Below are records; report the number of lines among them that include the word "Newsletter", and nothing further.

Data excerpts
== Segment start ==
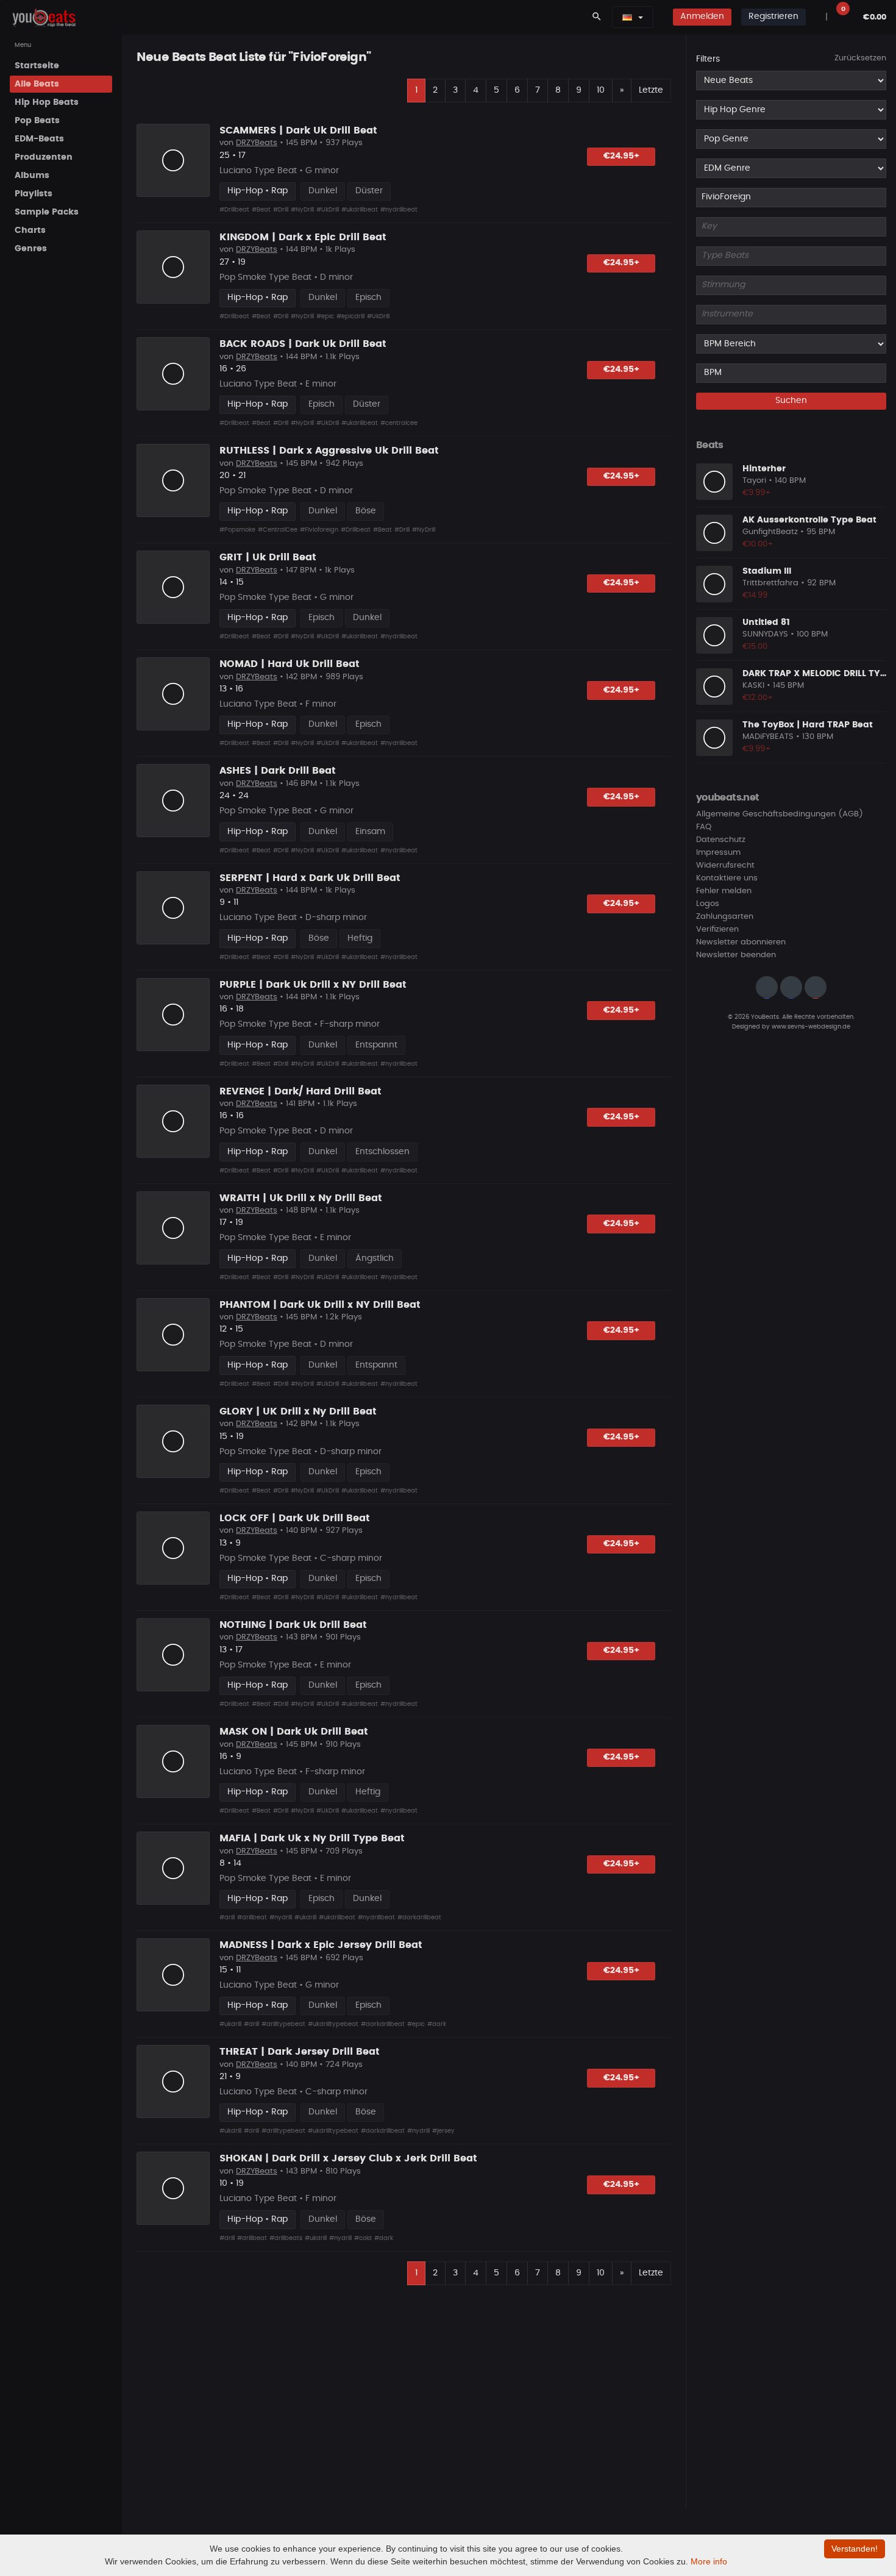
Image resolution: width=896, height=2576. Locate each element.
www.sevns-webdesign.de (811, 1027)
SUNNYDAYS (765, 635)
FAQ (703, 828)
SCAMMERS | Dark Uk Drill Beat (298, 130)
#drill (227, 1917)
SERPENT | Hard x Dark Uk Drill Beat (309, 878)
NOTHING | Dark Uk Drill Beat (293, 1625)
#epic (325, 316)
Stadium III (766, 571)
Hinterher (764, 469)
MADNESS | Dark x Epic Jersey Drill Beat (320, 1945)
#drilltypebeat (283, 2024)
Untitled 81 (766, 622)
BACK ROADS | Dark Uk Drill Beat (302, 344)
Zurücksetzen (860, 58)
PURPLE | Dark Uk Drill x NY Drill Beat (313, 985)
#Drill (280, 210)
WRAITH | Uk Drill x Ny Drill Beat (300, 1198)
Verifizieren (717, 930)
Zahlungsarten (724, 917)
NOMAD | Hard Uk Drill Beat (289, 664)
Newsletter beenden (736, 956)
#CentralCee (277, 530)
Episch (368, 297)
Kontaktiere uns (727, 879)
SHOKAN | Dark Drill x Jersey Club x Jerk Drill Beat (348, 2158)
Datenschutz (720, 840)
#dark (436, 2024)
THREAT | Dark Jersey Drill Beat (299, 2052)
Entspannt (376, 1045)
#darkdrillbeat (419, 1917)
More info (709, 2561)
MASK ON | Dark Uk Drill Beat (293, 1731)
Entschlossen (382, 1151)
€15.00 (754, 647)
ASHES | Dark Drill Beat (277, 771)
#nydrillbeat (399, 210)
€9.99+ (756, 493)
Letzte (651, 90)
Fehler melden (724, 892)
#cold (363, 2238)
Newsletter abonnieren (741, 943)
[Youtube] (816, 988)
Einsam (370, 831)
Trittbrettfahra (770, 584)
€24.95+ (621, 156)
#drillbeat (252, 1917)
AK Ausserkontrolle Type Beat (809, 520)
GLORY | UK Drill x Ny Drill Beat (298, 1411)
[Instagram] (767, 988)
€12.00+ (757, 698)
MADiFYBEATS (768, 737)
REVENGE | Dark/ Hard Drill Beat (300, 1091)
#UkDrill (327, 210)
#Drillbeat (234, 210)
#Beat (261, 210)
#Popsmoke (237, 530)
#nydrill (280, 1917)
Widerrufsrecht (725, 866)
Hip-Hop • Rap (257, 191)
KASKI (753, 686)
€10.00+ (757, 544)
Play (173, 160)
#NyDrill (302, 210)
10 (601, 90)
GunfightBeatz (770, 533)
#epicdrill (350, 316)
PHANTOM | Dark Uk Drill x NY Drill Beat (320, 1305)
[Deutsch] (627, 17)
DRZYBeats (256, 143)
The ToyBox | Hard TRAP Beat (807, 725)
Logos (707, 904)
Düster (369, 191)
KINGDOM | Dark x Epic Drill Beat (302, 237)
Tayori (754, 481)
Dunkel (322, 191)
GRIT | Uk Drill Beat (267, 557)
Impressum (718, 853)
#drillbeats (285, 2238)
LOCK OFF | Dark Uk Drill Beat (294, 1518)
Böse (365, 511)
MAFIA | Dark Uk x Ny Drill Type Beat (312, 1838)
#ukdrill (305, 1917)
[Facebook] (791, 988)
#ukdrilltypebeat (333, 2024)
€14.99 (754, 595)
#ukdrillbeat (359, 210)
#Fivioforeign (319, 530)
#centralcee (399, 423)
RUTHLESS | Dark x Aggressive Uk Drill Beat (329, 450)
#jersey (443, 2131)
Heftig (359, 938)
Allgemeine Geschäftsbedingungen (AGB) (779, 815)
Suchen (791, 401)
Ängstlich (374, 1258)
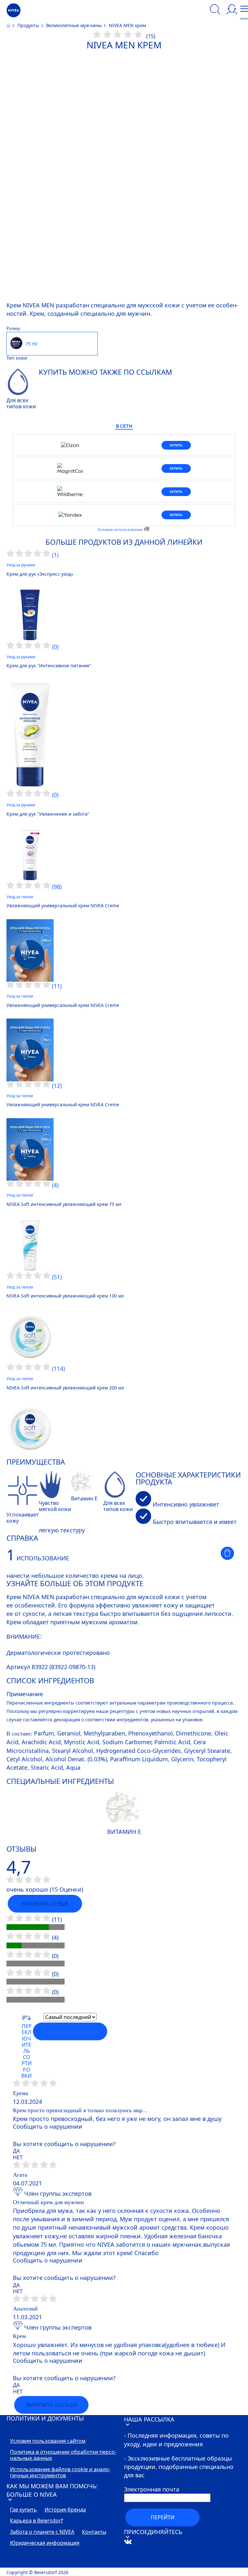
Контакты (94, 2532)
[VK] (138, 2563)
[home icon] (9, 25)
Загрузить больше (52, 2404)
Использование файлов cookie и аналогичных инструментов (60, 2472)
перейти (162, 2517)
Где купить (23, 2510)
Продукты (28, 25)
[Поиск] (215, 10)
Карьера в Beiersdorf (36, 2521)
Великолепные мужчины (74, 25)
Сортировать (70, 2031)
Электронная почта (151, 2489)
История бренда (65, 2510)
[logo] (13, 10)
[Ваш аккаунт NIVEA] (232, 10)
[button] (227, 1553)
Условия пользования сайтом (48, 2441)
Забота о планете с (42, 2532)
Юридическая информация (44, 2543)
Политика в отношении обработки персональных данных (63, 2455)
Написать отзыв (45, 1903)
== Segment end ==
» REPLY TO THE TASK:
2